Transformations in a SAS Data Integration Studio
job can produce the following types of intermediate files:
-
procedure utility files that are
created by the SORT and SUMMARY procedures when these procedures are
used in the transformation
-
transformation temporary files
that are created by the transformation as it is working
-
transformation output tables that
are created by the transformation when it produces its result; the
output for a transformation becomes the input to the next transformation
in the flow
By default, procedure
utility files, transformation temporary files, and transformation
output tables are created in the WORK library. You can use the -WORK
invocation option to force all intermediate files to a specified location.
You can use the -UTILLOC invocation option to force only utility files
to a separate location.
Knowledge of intermediate
files helps you to perform the following tasks:
-
View or analyze the output tables
for a transformation and verify that the output is correct.
-
Estimate the disk space that is
needed for intermediate files.
These intermediate files
are usually deleted after they have served their purpose. However,
it is possible that some intermediate files might be retained longer
than desired in a particular process flow. For example, some user-written
transformations might not delete the temporary files that they create.

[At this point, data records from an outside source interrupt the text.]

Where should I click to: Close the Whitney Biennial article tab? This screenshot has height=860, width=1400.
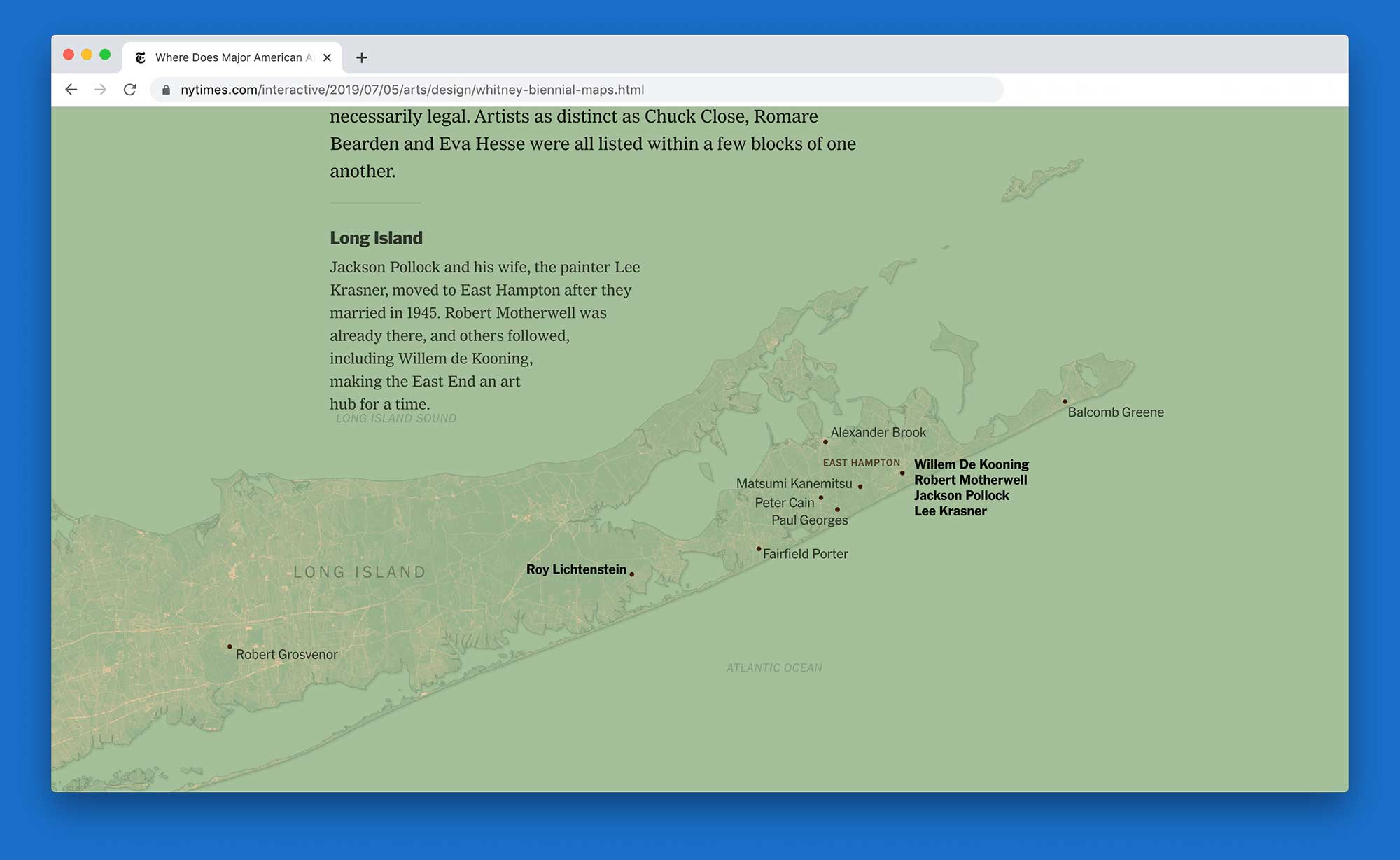click(327, 57)
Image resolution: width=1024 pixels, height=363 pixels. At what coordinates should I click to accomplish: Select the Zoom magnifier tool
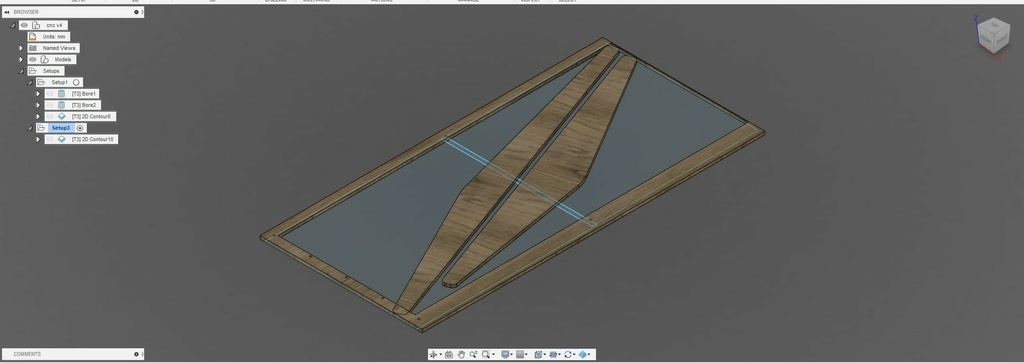coord(473,355)
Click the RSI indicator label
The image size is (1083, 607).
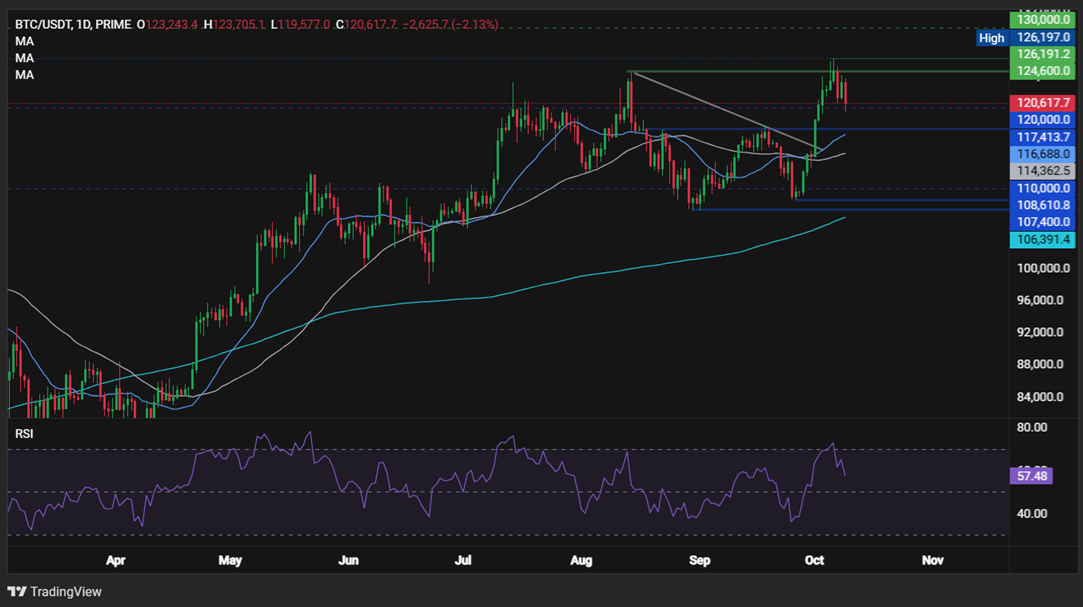(22, 433)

Utility files are deleted by the SAS procedure that created them. Transformation temporary
files are deleted by the transformation that created them. When a SAS Data Integration
Studio job is executed in batch, transformation output tables are deleted when the
process flow
ends or the current server session ends.
When a job is executed interactively in SAS Data Integration Studio, transformation
output tables
are retained until the Job Editor window is closed or the current server session is
ended in some other way (for example, by selecting
ActionsStop from the menu. For information about how transformation
output tables can be used to debug the transformations in a job, see
Reviewing Temporary Output Tables. However, as
long as you keep the job open in the Job Editor window, the output
tables remain in the WORK library on the SAS Workspace Server that
executed the job. If this is not what you want, you can manually delete
the output tables, or you can close the Job Editor window and open
it again, which will delete all intermediate files.
Here is a post-processing
macro that can be incorporated into a process flow. It uses the DATASETS
procedure to delete all data sets in the Work library, including any
intermediate files that have been saved to the Work library.
%macro clear_work;
%local work_members;
proc sql noprint;
select memname
into :work_members separated by ","
from dictionary.tables
where
libname = "WORK" and
memtype = "DATA";
quit;
data _null_;
work_members = symget("work_members");
num_members = input(symget("sqlobs"), best.);
do n = 1 to num_members;
this_member = scan(work_members, n, ",");
call symput("member"||trim(left(put(n,best.))),trim(this_member));
end;
call symput("num_members", trim(left(put(num_members,best.))));
run;
%if &num_members gt 0 %then %do;
proc datasets library = work nolist;
%do n=1 %to &num_members;
delete &&member&n
%end;
quit;
%end;
%mend clear_work;
%clear_work
Note: The previous macro deletes
all data sets in the Work library.
The transformation output tables for a process flow remain until the SAS session that
is associated with the flow is terminated. Analyze the process flow and determine
whether there are output tables that are not being used (especially if these tables
are large). If so, you can add transformations to the flow that deletes these output
tables and free up valuable disk space and memory. For example, you can add a
generated transformation that deletes output tables at a certain point in the flow. For details about generated
transformations, see
Creating and Using a Generated Transformation.